▶ _To do_: Reproduce the material below only from the line with "This screenshot has width=431, height=395." to the line with "Task: Like the post with the thumbs-up icon", both included, keeping each line exact and dropping the pictures.

▶ _Supplied material_:
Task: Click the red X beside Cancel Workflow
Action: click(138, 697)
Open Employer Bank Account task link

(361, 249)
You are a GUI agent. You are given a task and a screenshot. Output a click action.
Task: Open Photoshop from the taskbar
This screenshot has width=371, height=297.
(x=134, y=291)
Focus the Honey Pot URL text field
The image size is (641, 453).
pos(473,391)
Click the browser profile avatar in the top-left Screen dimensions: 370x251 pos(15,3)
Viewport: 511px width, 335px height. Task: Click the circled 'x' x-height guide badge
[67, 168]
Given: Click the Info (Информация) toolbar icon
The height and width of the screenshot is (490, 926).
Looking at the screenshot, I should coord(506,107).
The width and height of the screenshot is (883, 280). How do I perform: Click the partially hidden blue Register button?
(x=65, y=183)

* * *

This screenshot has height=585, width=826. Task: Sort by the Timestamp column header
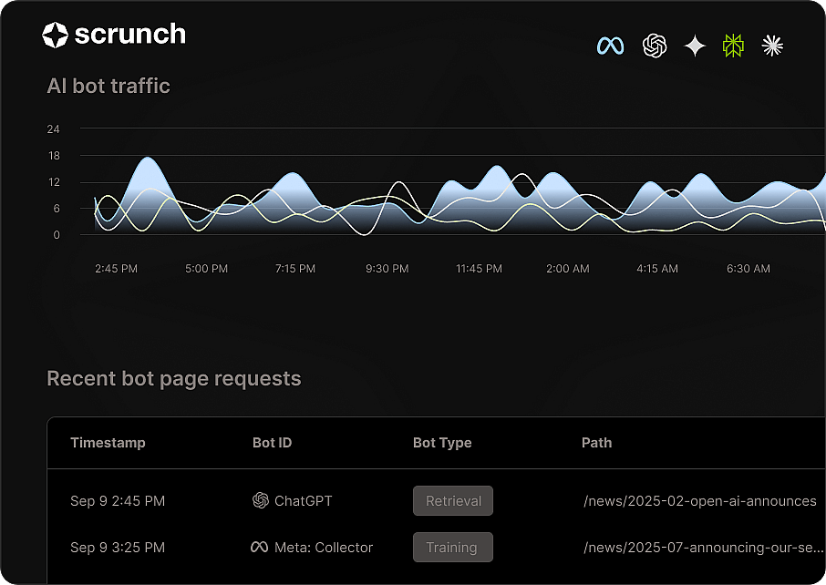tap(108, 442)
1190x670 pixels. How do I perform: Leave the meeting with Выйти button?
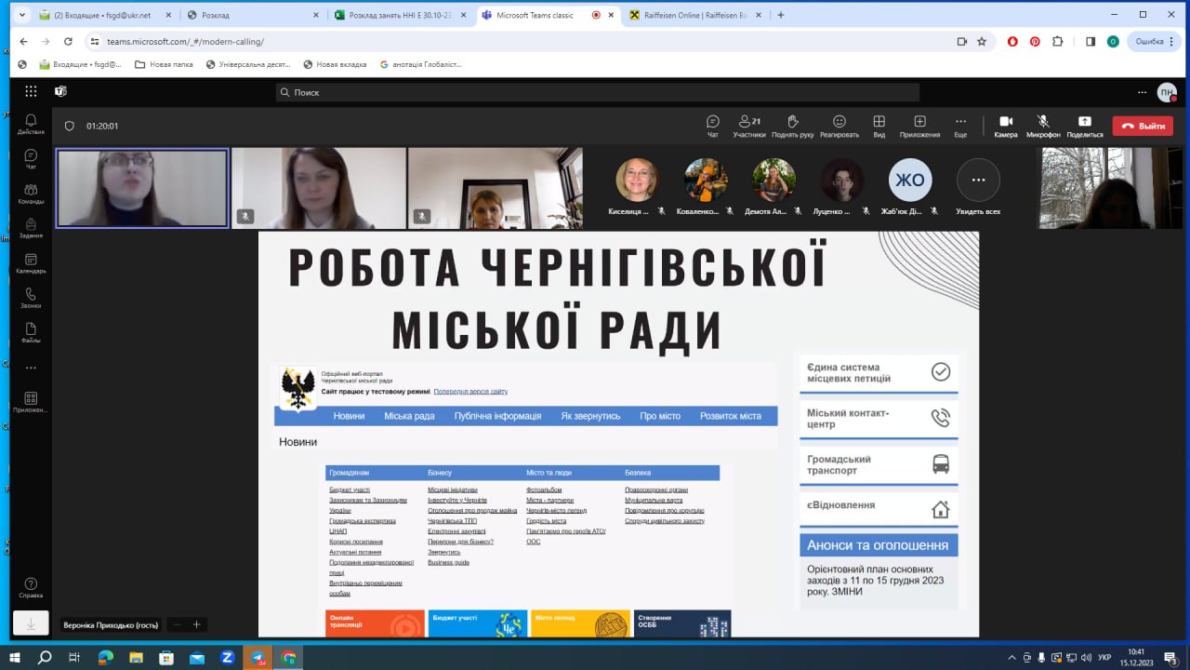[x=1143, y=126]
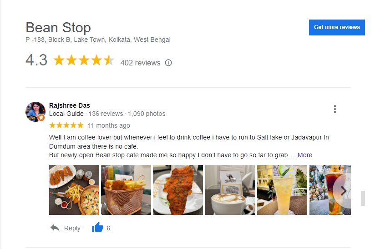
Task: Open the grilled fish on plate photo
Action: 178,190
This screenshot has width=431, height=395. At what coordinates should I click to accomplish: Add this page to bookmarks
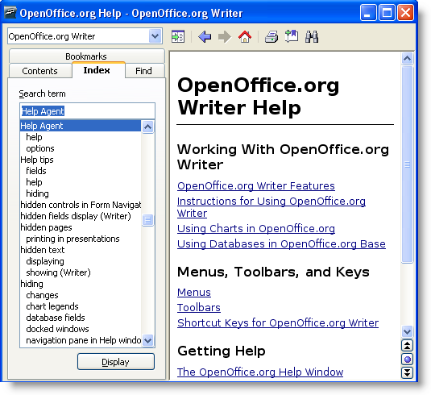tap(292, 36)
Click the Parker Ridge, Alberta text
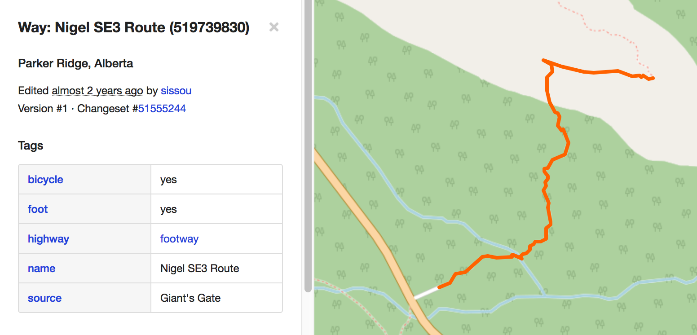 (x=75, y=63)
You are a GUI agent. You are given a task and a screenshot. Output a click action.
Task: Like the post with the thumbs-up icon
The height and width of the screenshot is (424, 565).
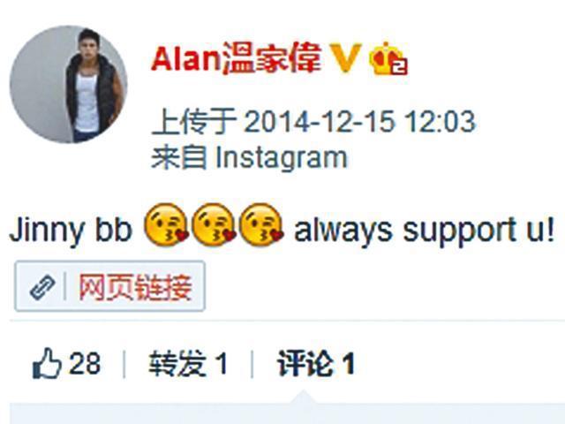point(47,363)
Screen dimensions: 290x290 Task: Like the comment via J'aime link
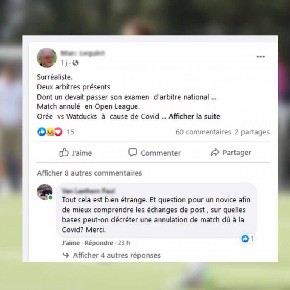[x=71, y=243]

==

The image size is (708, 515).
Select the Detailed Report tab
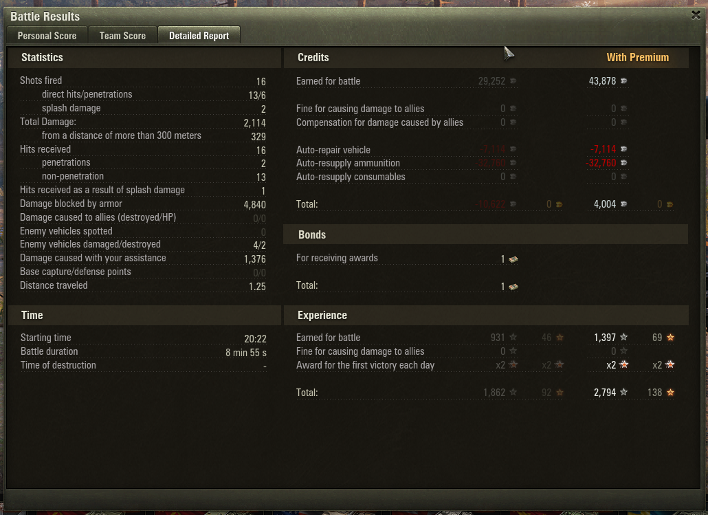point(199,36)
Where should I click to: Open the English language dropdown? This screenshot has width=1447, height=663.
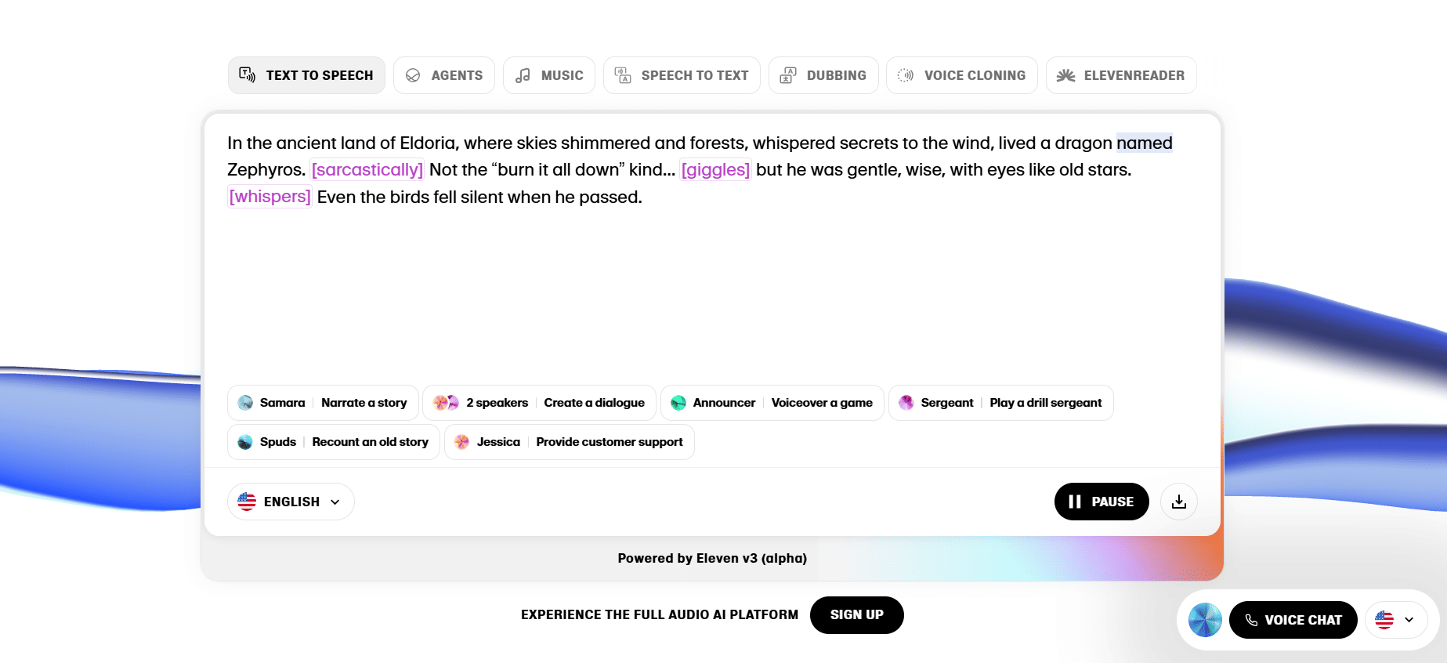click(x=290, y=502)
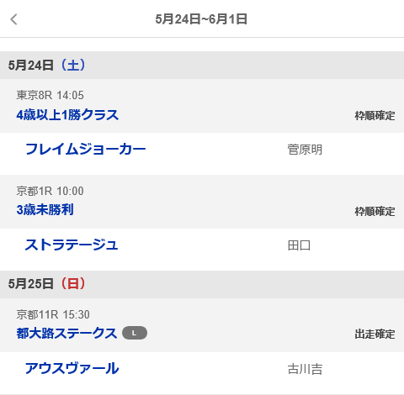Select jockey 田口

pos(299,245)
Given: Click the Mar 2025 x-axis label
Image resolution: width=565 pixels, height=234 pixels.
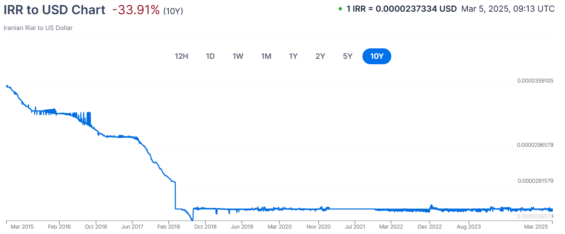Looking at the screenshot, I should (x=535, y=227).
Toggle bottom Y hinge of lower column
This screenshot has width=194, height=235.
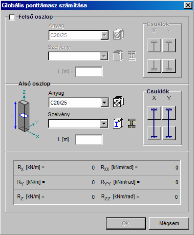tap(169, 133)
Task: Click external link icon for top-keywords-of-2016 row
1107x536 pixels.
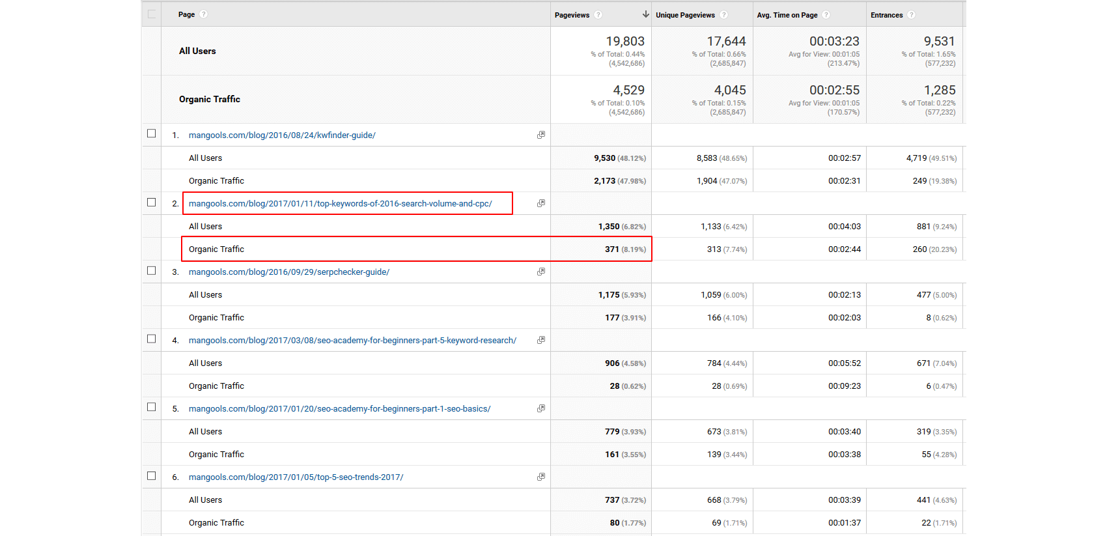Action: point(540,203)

▶ _Answer to this exercise_:
This screenshot has width=431, height=395. At what coordinates should I click to accomplish: Add this page to bookmarks
tap(292, 36)
Click the Parker Ridge, Alberta text
 (x=75, y=63)
You are a GUI agent. You are given a task and a screenshot. Output a click action.
Task: Like the post with the thumbs-up icon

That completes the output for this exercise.